Incorporation of hydroxyl groups and π-rich electron domains into g-C3N4 framework for boosted sacrificial agent-free photocatalytic H2O2 production

•Tartrate-modified carbon nitride (TA-CN) was synthesized via solution pyrolysis.•TA-CN is abundantly endowed with π-electron-rich domains and hydroxyl groups.•π-rich electron domain in CN matrix increase active sites in TA-CN nanosheets.•Hydroxyl groups in TA-CN boost charge carrier migration to oxygen-containing groups.•Hydroxyl groups enhance TA-CN hydrophilicity, reducing H2O2 self-decomposition rate. Photocatalytic synthesis of hydrogen peroxide (H2O2) based graphitic carbon nitride (g-C3N4) materials has garnered significant attention due to its green and sustainable attributes.

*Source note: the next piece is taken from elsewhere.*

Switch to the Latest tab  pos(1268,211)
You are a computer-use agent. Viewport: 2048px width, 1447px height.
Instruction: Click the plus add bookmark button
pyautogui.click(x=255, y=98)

In this study, g-C3N4 nanosheets enriched with π‑rich electron domains and hydroxyl groups were synthesized through the pyrolysis of urea-tartaric acid mixed solution, and subsequently utilized for efficient photocatalytic production of H2O2. The incorporation of π-rich electron domains induced a downward shift in the conduction band edge, which can significantly diminish the Coulombic interactions of singlet Frenkel excitons, thereby facilitating efficient photo-generated charge separation and accelerated charge migration. Simultaneously, the modification with hydroxyl groups in g-C3N4 network enhances water molecule adsorption, reducing side reactions and thereby increasing the efficiency of selective H2O2 generation. The integration of π-rich electron domains with hydroxyl groups in g-C3N4, along with a comprehensive understanding of their underlying mechanisms, provides valuable insights for the rational design and synthesis of highly active energy conversion catalytic materials.